Unsurprisingly the pictures were pulled from the Steve Uttley Photography site pretty sharpish, but not before Viking Supporters’ Co-operative forum member ‘Sif’ had managed to capture this screen grab (look away now children). I actually contemplated not raising this on Viva, primarily as Steve got in touch with me last week about writing a column for the Rovers matchday programme, and also because he is one of the aforementioned members of club staff currently trekking the Andes for charity. So, I have no doubt that Mr Uttley’s heart is in the right place, nor that he is committed to the club and its standing, but unfortunately his extra-curricular endeavours have edged the club into a hole they could have easily and morally escaped. As such, this story can disappointingly not simply be dismissed as an error of judgement on the part of the former Mrs Donny Dog, because it has also highlighted a significant one made by the club itself.

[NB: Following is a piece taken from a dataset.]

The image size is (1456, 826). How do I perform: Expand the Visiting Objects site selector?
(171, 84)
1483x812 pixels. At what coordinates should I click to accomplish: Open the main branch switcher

Finally on this, a quick nod to the other failures in this storm in a D cup, namely the nation’s sub-editors. This story is pun-gold and yet all they can come up with is “Mascot Tracy given the boot for getting kit off”. Even The Sun only mustered “Club bosses blow whistle on saucy soccer Mascot” Come on people… Ruff Justice… Cavalier Approach… Mascot Asks Fans to Retriever. Wasted, each and everyone. An insult to their profession, the lot of them.